*Required tasks*:
1. For each statement below, say whether it agrees with the by-election text, answering yes or no and quoting the words of the text that decide it: (a) the by-election filled three seats left vacant by deaths; (b) the authorities officially announced the turnout; (c) the moderates who won the 2016 election ran as rivals in this by-election.
2. Transcribe the passage of the by-election text that starts at the words "A by-election was" and stops after the words "by the authorities.".
===== Text
= 2021 Assembly of Experts by-election in Tehran province =

A by-election was held on 18 June 2021 for three vacant seats of the Assembly of Experts in Tehran Province, caused by death of Ebrahim Amini, Hashem Bathaie and Mohammad-Ali Taskhiri. It was held along with three other elections, including the presidential election, the city council election and the parliamentary by-election.

Like the by-election held the previous year, it was an uncontested election without presence of rival moderates who had won the 2016 election by a landslide. As expected, it resulted in victory of all three candidates supported by The Two Societies.

The number of invalid votes cast in the election and its turnout were not officially declared by the authorities.
== Campaign ==
Heydar Moslehi, Iran's former intelligence minister who ran as a candidate, tried to launch a high-profile campaign by giving controversial interviews. He made an embarrassment for the establishment when he revealed that he ordered the Guardian Council to disqualify Akbar Hashemi Rafsanjani from the 2013 presidential elections due to surveys showing he will win at least 60% of the votes.
==========
===== Data records
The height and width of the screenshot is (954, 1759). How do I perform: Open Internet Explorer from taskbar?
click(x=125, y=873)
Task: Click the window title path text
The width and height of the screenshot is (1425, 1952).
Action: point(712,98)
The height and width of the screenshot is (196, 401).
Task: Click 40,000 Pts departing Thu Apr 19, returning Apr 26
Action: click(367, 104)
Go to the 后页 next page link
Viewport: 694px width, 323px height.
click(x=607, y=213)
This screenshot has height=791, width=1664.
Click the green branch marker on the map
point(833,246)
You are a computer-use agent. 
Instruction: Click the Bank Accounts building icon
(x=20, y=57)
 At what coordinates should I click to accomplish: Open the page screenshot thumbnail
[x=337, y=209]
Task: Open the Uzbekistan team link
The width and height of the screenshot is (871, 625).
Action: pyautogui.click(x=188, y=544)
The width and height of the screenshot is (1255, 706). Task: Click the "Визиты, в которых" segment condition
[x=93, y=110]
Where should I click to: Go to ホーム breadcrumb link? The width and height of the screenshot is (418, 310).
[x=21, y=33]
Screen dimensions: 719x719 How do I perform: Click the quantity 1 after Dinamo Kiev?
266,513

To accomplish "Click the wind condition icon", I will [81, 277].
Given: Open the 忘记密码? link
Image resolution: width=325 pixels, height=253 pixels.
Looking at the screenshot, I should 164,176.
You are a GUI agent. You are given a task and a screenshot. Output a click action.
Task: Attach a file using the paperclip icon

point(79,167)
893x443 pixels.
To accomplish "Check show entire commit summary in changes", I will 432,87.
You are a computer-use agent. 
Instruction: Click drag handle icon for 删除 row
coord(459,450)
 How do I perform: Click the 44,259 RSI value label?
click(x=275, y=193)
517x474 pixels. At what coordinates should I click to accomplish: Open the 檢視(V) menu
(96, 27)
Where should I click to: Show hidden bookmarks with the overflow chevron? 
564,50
==========
*Answers below*:
1.
(a) Yes: "three vacant seats of the Assembly of Experts in Tehran Province, caused by death of Ebrahim Amini, Hashem Bathaie and Mohammad-Ali Taskhiri"
(b) No: "The number of invalid votes cast in the election and its turnout were not officially declared by the authorities."
(c) No: "it was an uncontested election without presence of rival moderates who had won the 2016 election by a landslide"

2.
A by-election was held on 18 June 2021 for three vacant seats of the Assembly of Experts in Tehran Province, caused by death of Ebrahim Amini, Hashem Bathaie and Mohammad-Ali Taskhiri. It was held along with three other elections, including the presidential election, the city council election and the parliamentary by-election.

Like the by-election held the previous year, it was an uncontested election without presence of rival moderates who had won the 2016 election by a landslide. As expected, it resulted in victory of all three candidates supported by The Two Societies.

The number of invalid votes cast in the election and its turnout were not officially declared by the authorities.